*Records provided*.
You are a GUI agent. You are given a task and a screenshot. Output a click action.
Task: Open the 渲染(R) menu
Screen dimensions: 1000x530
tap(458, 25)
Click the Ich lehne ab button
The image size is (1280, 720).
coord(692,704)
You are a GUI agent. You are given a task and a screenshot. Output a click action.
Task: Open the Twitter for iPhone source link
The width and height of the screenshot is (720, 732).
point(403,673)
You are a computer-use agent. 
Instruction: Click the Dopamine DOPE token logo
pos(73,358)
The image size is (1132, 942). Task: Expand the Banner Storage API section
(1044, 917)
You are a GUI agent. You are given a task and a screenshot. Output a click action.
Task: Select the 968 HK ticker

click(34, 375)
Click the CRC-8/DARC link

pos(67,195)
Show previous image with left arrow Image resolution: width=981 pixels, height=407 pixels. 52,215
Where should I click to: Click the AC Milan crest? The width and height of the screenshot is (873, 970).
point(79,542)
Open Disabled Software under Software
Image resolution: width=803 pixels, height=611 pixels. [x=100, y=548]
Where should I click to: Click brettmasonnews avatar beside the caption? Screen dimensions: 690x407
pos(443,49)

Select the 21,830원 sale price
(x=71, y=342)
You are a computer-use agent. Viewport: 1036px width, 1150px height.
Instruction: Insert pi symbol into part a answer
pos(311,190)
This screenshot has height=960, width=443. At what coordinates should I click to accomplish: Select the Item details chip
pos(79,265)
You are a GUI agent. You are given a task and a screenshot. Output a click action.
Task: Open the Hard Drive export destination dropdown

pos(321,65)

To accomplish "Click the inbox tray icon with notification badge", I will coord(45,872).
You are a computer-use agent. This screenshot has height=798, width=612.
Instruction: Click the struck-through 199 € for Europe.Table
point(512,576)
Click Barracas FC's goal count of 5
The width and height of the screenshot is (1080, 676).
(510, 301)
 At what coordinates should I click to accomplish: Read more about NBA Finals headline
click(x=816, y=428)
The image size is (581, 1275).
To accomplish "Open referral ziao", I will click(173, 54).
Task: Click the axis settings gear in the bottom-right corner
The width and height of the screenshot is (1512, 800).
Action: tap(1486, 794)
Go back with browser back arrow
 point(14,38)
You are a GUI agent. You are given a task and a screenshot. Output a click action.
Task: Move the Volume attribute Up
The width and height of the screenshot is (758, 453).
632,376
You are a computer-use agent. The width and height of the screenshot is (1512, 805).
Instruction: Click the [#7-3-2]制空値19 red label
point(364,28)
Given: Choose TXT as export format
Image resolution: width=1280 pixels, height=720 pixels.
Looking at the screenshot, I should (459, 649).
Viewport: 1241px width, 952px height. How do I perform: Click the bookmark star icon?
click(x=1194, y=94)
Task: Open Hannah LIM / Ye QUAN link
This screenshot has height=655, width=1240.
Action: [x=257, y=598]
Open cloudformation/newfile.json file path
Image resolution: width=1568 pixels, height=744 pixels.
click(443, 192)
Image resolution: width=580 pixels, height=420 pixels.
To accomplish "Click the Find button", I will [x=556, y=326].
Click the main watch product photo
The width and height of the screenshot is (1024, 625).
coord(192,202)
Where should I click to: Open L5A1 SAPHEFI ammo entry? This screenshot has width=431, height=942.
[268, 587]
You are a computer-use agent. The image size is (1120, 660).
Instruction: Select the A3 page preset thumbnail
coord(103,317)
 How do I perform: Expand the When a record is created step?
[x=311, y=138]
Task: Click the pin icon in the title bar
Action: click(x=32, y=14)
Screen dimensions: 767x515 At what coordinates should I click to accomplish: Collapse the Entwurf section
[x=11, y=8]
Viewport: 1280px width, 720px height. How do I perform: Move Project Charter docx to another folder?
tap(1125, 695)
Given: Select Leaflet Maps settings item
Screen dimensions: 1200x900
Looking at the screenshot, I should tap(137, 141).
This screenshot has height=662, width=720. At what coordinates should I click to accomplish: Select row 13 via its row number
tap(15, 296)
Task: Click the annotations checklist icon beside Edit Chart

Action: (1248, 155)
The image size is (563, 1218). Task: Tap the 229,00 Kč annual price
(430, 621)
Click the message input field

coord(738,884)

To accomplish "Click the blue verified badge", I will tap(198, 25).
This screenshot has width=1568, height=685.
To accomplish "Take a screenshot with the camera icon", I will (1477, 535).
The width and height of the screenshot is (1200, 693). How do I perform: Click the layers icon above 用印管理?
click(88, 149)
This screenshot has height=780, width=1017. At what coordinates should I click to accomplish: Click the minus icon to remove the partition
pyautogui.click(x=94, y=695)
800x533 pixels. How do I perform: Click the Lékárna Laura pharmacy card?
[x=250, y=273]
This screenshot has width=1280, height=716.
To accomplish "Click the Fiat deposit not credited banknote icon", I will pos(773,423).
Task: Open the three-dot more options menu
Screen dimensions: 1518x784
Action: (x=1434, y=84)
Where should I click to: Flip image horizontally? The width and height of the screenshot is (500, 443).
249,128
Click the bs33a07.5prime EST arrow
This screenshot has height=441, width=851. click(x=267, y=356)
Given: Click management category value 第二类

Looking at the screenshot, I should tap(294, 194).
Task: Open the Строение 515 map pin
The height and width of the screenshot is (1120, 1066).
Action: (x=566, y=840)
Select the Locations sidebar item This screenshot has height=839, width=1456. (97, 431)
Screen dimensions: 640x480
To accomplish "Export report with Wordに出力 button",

*Work order*. Go through the listing above and set down each line exactly as it stands.

*Exercise output*.
You are a GUI agent. You are given a task and a screenshot. Output a click action.
Task: Open the 渲染(R) menu
Screen dimensions: 1000x530
tap(458, 25)
Click the Ich lehne ab button
The image size is (1280, 720).
coord(692,704)
You are a GUI agent. You are given a task and a screenshot. Output a click action.
Task: Open the Twitter for iPhone source link
The width and height of the screenshot is (720, 732).
point(403,673)
You are a computer-use agent. 
Instruction: Click the Dopamine DOPE token logo
pos(73,358)
The image size is (1132, 942). Task: Expand the Banner Storage API section
(1044, 917)
You are a GUI agent. You are given a task and a screenshot. Output a click action.
Task: Select the 968 HK ticker

click(34, 375)
Click the CRC-8/DARC link

pos(67,195)
Show previous image with left arrow Image resolution: width=981 pixels, height=407 pixels. 52,215
Where should I click to: Click the AC Milan crest? The width and height of the screenshot is (873, 970).
point(79,542)
Open Disabled Software under Software
Image resolution: width=803 pixels, height=611 pixels. [x=100, y=548]
Where should I click to: Click brettmasonnews avatar beside the caption? Screen dimensions: 690x407
pos(443,49)

Select the 21,830원 sale price
(x=71, y=342)
You are a computer-use agent. Viewport: 1036px width, 1150px height.
Instruction: Insert pi symbol into part a answer
pos(311,190)
This screenshot has height=960, width=443. At what coordinates should I click to accomplish: Select the Item details chip
pos(79,265)
You are a GUI agent. You are given a task and a screenshot. Output a click action.
Task: Open the Hard Drive export destination dropdown

pos(321,65)

To accomplish "Click the inbox tray icon with notification badge", I will coord(45,872).
You are a computer-use agent. This screenshot has height=798, width=612.
Instruction: Click the struck-through 199 € for Europe.Table
point(512,576)
Click Barracas FC's goal count of 5
The width and height of the screenshot is (1080, 676).
(510, 301)
 At what coordinates should I click to accomplish: Read more about NBA Finals headline
click(x=816, y=428)
The image size is (581, 1275).
To accomplish "Open referral ziao", I will click(173, 54).
Task: Click the axis settings gear in the bottom-right corner
The width and height of the screenshot is (1512, 800).
Action: tap(1486, 794)
Go back with browser back arrow
 point(14,38)
You are a GUI agent. You are given a task and a screenshot. Output a click action.
Task: Move the Volume attribute Up
The width and height of the screenshot is (758, 453).
632,376
You are a computer-use agent. The width and height of the screenshot is (1512, 805).
Instruction: Click the [#7-3-2]制空値19 red label
point(364,28)
Given: Choose TXT as export format
Image resolution: width=1280 pixels, height=720 pixels.
Looking at the screenshot, I should (459, 649).
Viewport: 1241px width, 952px height. How do I perform: Click the bookmark star icon?
click(x=1194, y=94)
Task: Open Hannah LIM / Ye QUAN link
This screenshot has height=655, width=1240.
Action: [x=257, y=598]
Open cloudformation/newfile.json file path
Image resolution: width=1568 pixels, height=744 pixels.
click(443, 192)
Image resolution: width=580 pixels, height=420 pixels.
To accomplish "Click the Find button", I will [x=556, y=326].
Click the main watch product photo
The width and height of the screenshot is (1024, 625).
coord(192,202)
Where should I click to: Open L5A1 SAPHEFI ammo entry? This screenshot has width=431, height=942.
[268, 587]
You are a computer-use agent. The image size is (1120, 660).
Instruction: Select the A3 page preset thumbnail
coord(103,317)
 How do I perform: Expand the When a record is created step?
[x=311, y=138]
Task: Click the pin icon in the title bar
Action: click(x=32, y=14)
Screen dimensions: 767x515 At what coordinates should I click to accomplish: Collapse the Entwurf section
[x=11, y=8]
Viewport: 1280px width, 720px height. How do I perform: Move Project Charter docx to another folder?
tap(1125, 695)
Given: Select Leaflet Maps settings item
Screen dimensions: 1200x900
Looking at the screenshot, I should tap(137, 141).
This screenshot has height=662, width=720. At what coordinates should I click to accomplish: Select row 13 via its row number
tap(15, 296)
Task: Click the annotations checklist icon beside Edit Chart

Action: (1248, 155)
The image size is (563, 1218). Task: Tap the 229,00 Kč annual price
(430, 621)
Click the message input field

coord(738,884)

To accomplish "Click the blue verified badge", I will tap(198, 25).
This screenshot has width=1568, height=685.
To accomplish "Take a screenshot with the camera icon", I will (1477, 535).
The width and height of the screenshot is (1200, 693). How do I perform: Click the layers icon above 用印管理?
click(88, 149)
This screenshot has height=780, width=1017. At what coordinates should I click to accomplish: Click the minus icon to remove the partition
pyautogui.click(x=94, y=695)
800x533 pixels. How do I perform: Click the Lékárna Laura pharmacy card?
[x=250, y=273]
This screenshot has width=1280, height=716.
To accomplish "Click the Fiat deposit not credited banknote icon", I will pos(773,423).
Task: Open the three-dot more options menu
Screen dimensions: 1518x784
Action: (x=1434, y=84)
Where should I click to: Flip image horizontally? The width and height of the screenshot is (500, 443).
249,128
Click the bs33a07.5prime EST arrow
This screenshot has height=441, width=851. click(x=267, y=356)
Given: Click management category value 第二类

Looking at the screenshot, I should tap(294, 194).
Task: Open the Строение 515 map pin
The height and width of the screenshot is (1120, 1066).
Action: (x=566, y=840)
Select the Locations sidebar item This screenshot has height=839, width=1456. (97, 431)
Screen dimensions: 640x480
To accomplish "Export report with Wordに出力 button",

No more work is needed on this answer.